Of course, like most things, this genre and many of these movies were not well received during their time. They were dismissed by their contemporary American critics. Slowly, however, with the growth of Cinema/Film Studies in universities and film clubs, a new generation was introduced to these movies. And they found much to like and appreciate. Film Noir received the status it has now due to the efforts of the young critics of the 1970s and 80s. But there was something missing from this genre and Neo-Noir sought to address this.

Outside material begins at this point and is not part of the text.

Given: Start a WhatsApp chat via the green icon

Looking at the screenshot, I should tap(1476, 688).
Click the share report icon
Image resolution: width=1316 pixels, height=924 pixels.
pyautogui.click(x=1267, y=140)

Film Noir movies were made during a time when there were strict codes of conduct and rules about what could or could not be shown on screen. They very much stuck to the morality of their times, despite trying to show the darker and cynical side of things. Neo-noir movies try to go against these strict codes and rules that American filmmakers before them had taken to heart. They reflected the distrust of authority and pessimism of the age they were living in. While the style could be said to be similar, Neo-noir stretched its boundaries and tried to show more in their films than just the psychological troubles of their protagonists. Neo-noir was more outward looking, they moved from the psychological to the sociological, in a manner of speaking.
While Jean-Luc Godard’s Breathless could be called the pioneer of the Neo-noir movement, the American movement saw its beginnings with Chinatown. Some other movies that will showcase the diverse range that exists within Neo-noir include Mulholland Drive, Memento, Sin City and so on. While they mostly tackle themes related to crime, upon watching a few of these films you will be able to clearly see other similar threads, tropes and stylistic devices used. Fans of more popular movies and actors can try out movies like Kiss Kiss Bang Bang that has Robert Downey Jr. in the lead, The Departed that has Leonardo DiCaprio and Matt Damon, or even shows like Jessica Jones to get a taste of Neo-noir.
The Tamil industry has seen a slew of very critically acclaimed and popular Neo-noir films that will show you how directors were able to adeptly adapt this genre for their audiences. Aaranya Kaandam, Soodhu Kavvum, Jigarthanda, Vikram Vedha are some Tamil movies that have either subscribed or subverted the understanding of Neo-Noir. For the Bollywood crowd, Anurag Kashyap could be hailed as one of the main directors of Neo-noir movies. Some of Bollywood’s offerings to the Neo-noir school of films include Johnny Gaddaar, No Smoking, Company, Gangs of Wasseypur and so on. Of course, Netflix’s own Sacred Games can also be considered to be in the vein of Neo-noir.
Most of the movies mentioned are available to stream on various Indian streaming services as well. So, maybe, now is a good time as any to do a marathon of these movies and educate yourself on one of the most stylistically relevant and creative film movements of our times. Go ahead and enjoy the subversive beauty and raw attractiveness of the Neo-noir.